| Action item |
Without the images, repeat every line of the listing verbatim.

| Source information |
========================================================================
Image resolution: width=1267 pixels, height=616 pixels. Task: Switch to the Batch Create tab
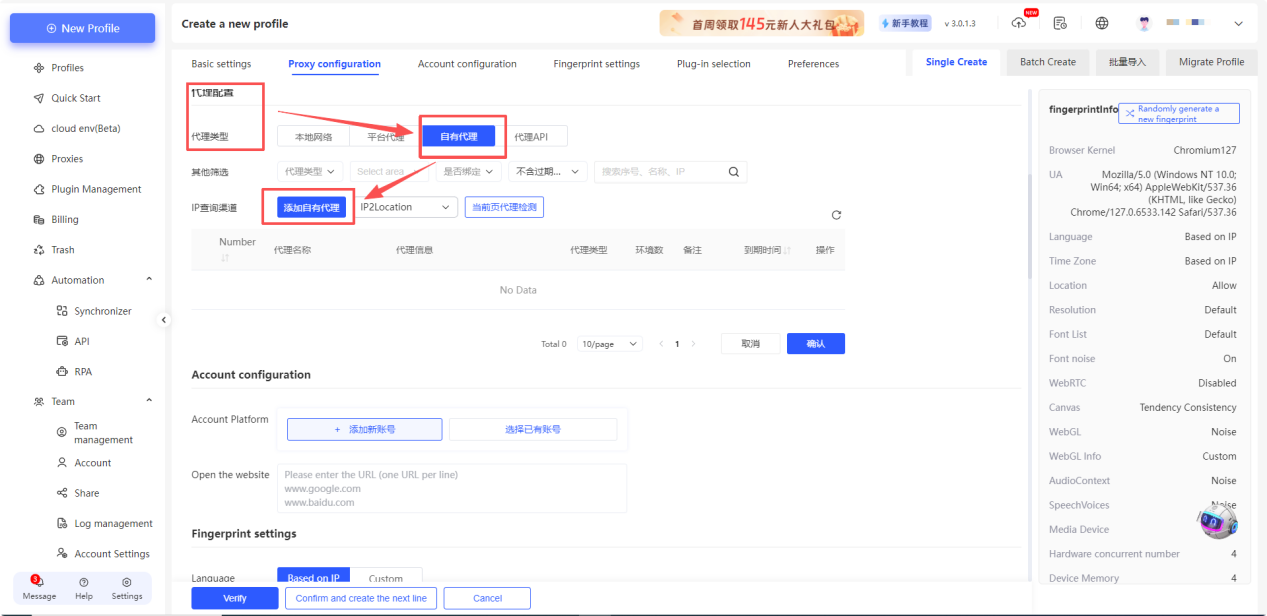click(x=1047, y=62)
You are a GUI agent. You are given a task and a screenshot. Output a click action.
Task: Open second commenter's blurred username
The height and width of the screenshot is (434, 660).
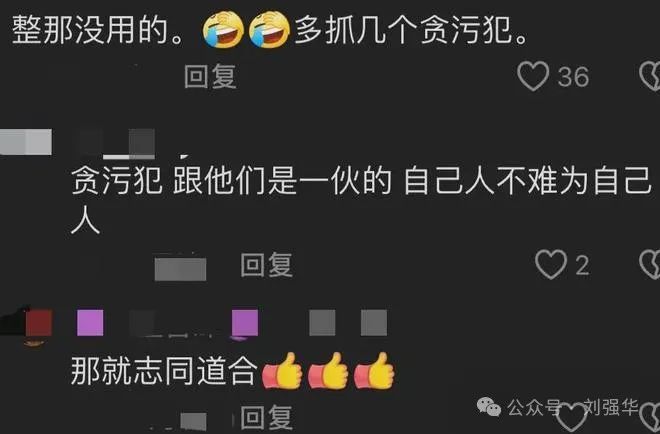click(117, 144)
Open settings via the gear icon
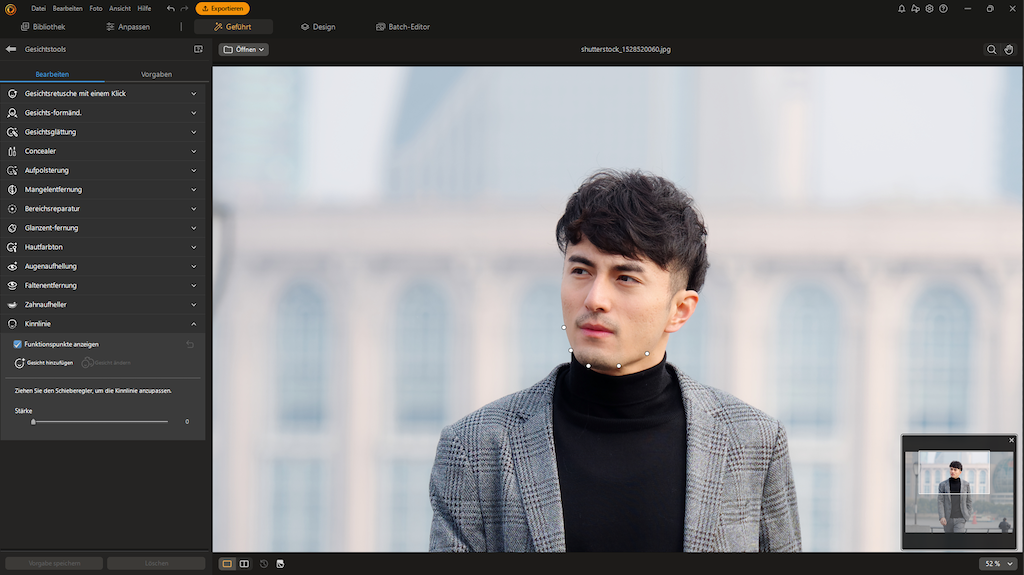The width and height of the screenshot is (1024, 575). [929, 8]
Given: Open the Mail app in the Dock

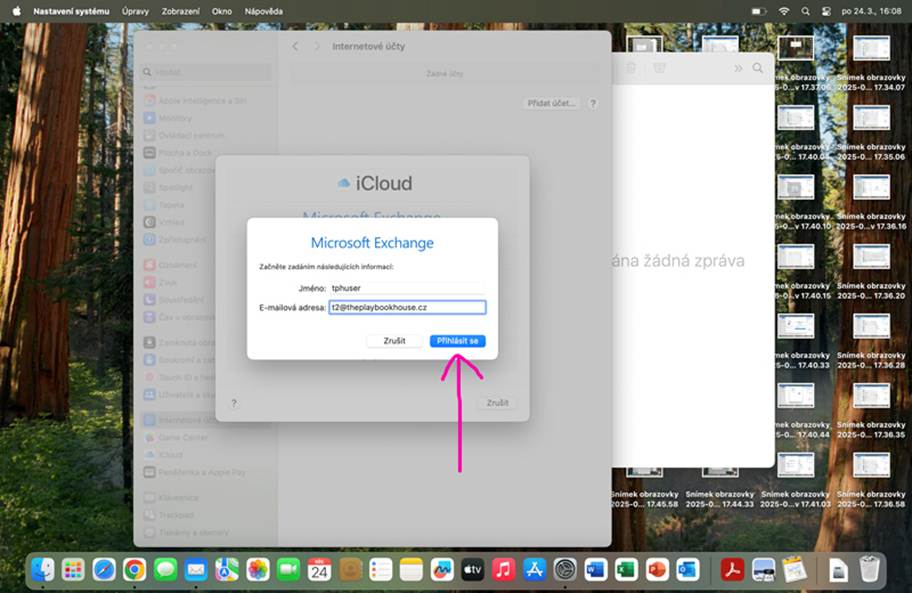Looking at the screenshot, I should (196, 570).
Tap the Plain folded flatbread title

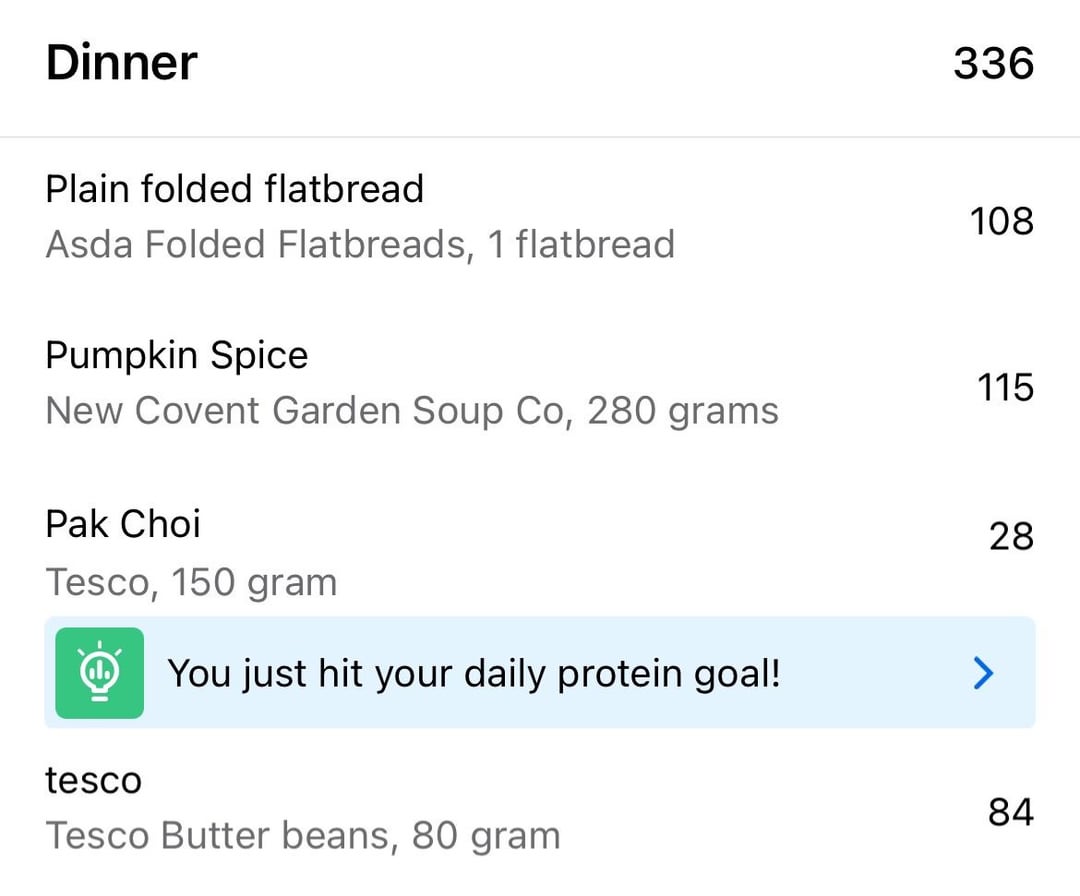234,189
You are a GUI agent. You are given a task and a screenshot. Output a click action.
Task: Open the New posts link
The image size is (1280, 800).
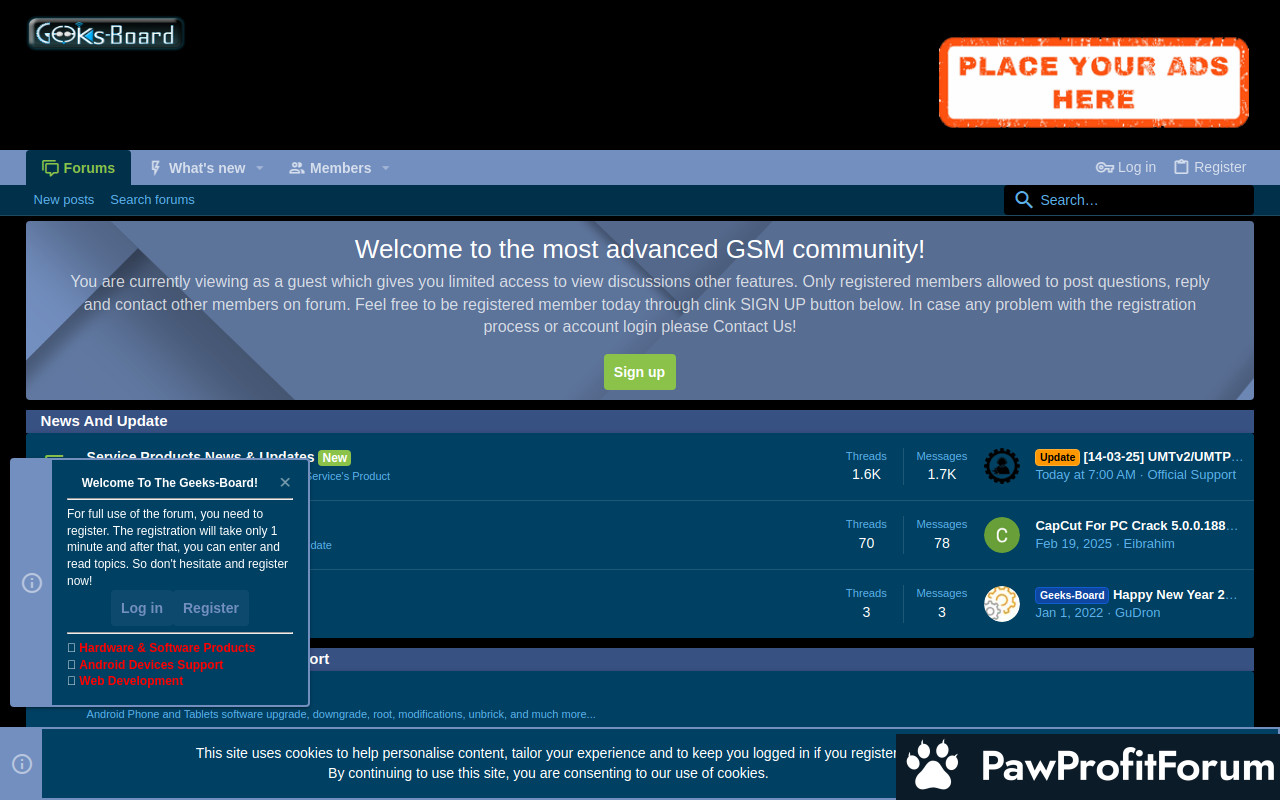(64, 200)
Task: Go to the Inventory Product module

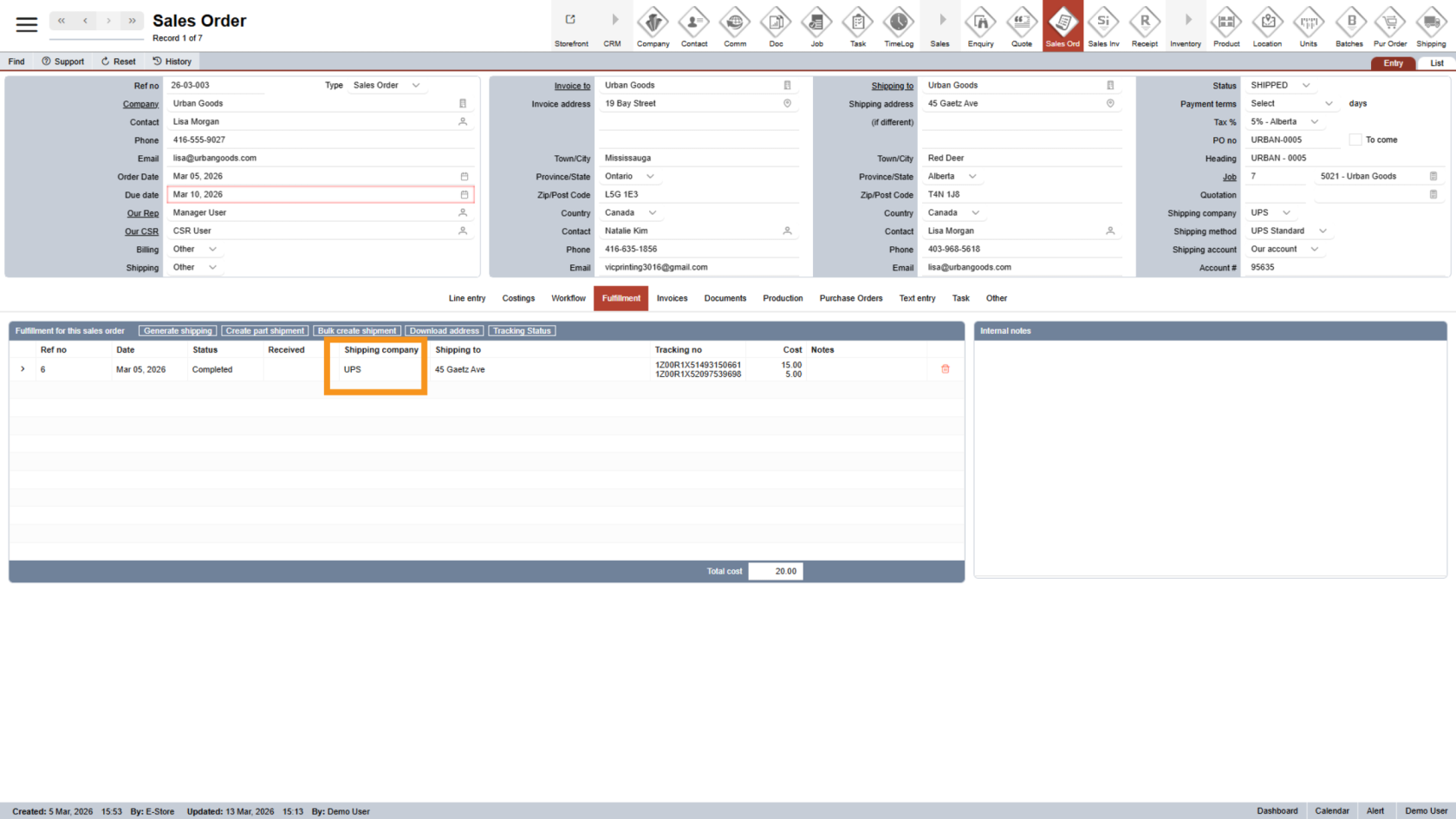Action: (1225, 26)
========================================================================
| Task output |
Image resolution: width=1267 pixels, height=616 pixels. Task: Switch to the Batch Create tab
click(x=1047, y=62)
You are a GUI agent. You are given a task and a screenshot. Output a click action.
Task: Open second commenter's blurred username
The height and width of the screenshot is (434, 660).
click(117, 144)
Open settings via the gear icon
The width and height of the screenshot is (1024, 575). [929, 8]
Given: Open the Mail app in the Dock

Looking at the screenshot, I should (196, 570).
Tap the Plain folded flatbread title

234,189
You are a GUI agent. You are given a task and a screenshot. Output a click action.
Task: Open the New posts link
The image size is (1280, 800).
(64, 200)
Task: Go to the Inventory Product module

Action: (1225, 26)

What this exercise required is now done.